検証実験を行ったところ,満足できるデータが得られたので,研究成果を論文としてまとめ,投稿することにした.自分で思いついたアイデアであったので,単著にしたかった.1980年10月に名古屋大学から豊橋技術科学大学に異動したが,名古屋大学在籍時に始めた研究である.このことを考えれば,異動前の所属研究室の教授・助教授との連名にすべきと思った.異動後の所属研究室の教授との連名についても考えた.しかし,どちらの研究室も年長者が第1著者となる慣習であり,理不尽さを感じていたので,やはり単著とすることにした.若さゆえの身勝手で至らぬ判断であったかもしれない.すでに英語での論文執筆の経験はあったが,初めて一人で書く英語論文であり,執筆にかなり苦労したが,論文として世に出したいという気持ちがまさった.
1981年10月末に原稿をJ. Appl.

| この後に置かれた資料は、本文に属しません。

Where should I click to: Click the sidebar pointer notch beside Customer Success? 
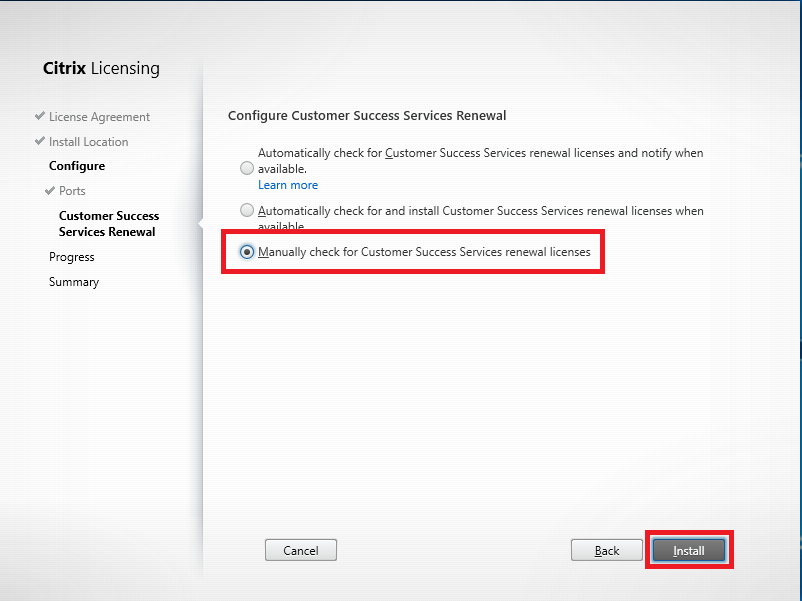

Mech.の主エディターに郵送した.このジャーナルは,その頃,固体力学の分野で最もレベルの高いものとみなされていた.破壊力学のJ積分に関するRiceの大変著名な論文もこのジャーナルに1968年に掲載されている.1982年2月末に担当エディターから査読者2名のコメントを添えて手紙が送られてきた.修正原稿とともに各コメントへの回答を送られたいとの内容であった.今でいうMajor Revisionであるが,手紙は“I am pleased to report …”という書き出しであり,修正すれば掲載可になると判断した.当時メールは,航空郵便であり,日米間で片道1週間ほど要した.査読も今に比べればゆっくりとした時代であったので,投稿から4ケ月での査読者コメントは順調に感じた.
原稿の修正に2ケ月ほど要した.査読者#1のコメントが7個もあったことが一因であるが,1982年4月からハーバード大学に客員研究員(ポスドク)として1年間滞在することになっていたため,その準備に忙しかったことによる.妻と1歳3ヶ月の長女を連れての米国留学であったので,準備が大変であった.結局,修正原稿のタイプは,渡航後となった.ハーバード大学の研究室の秘書が修正原稿をタイプしてくれないかと秘かに期待したが,そのような厚かましいことは言えなかった.仕方なくブラザー製の比較的安価な電動タイプライターを自費で購入し,ビジネススクールに隣接するアパートの中で修正原稿を仕上げた.5月の初めに修正原稿を担当エディターに送ったところ,3週間後に掲載決定の通知があり,その年の12月に掲載された.
20年後の2002年にYoshida-Uemoriによる論文がInt. J. Plasticityに掲載された.この論文に発表された材料モデルは,負荷方向の反転後に生じる加工硬化の停滞現象(workhardening stagnation)を表現できるという特徴を有している.このモデル化のため,筆者が1982年にJ. Appl. Mech.の論文で提案した仮説が形を変えて使用されている.その後Yoshida-Uemoriモデルは,板成形で問題となるスプリングバックを高精度に解析し得る材料モデルとして有名になり,市販の汎用有限要素法ソフトであるLS-DYNAやPAM-STAMPに2007年に正式採用された.筆者の1982年の論文がこの材料モデルを通じて社会貢献したことになり,研究者として嬉しく思っている.Yoshida-Uemoriモデルに感謝である.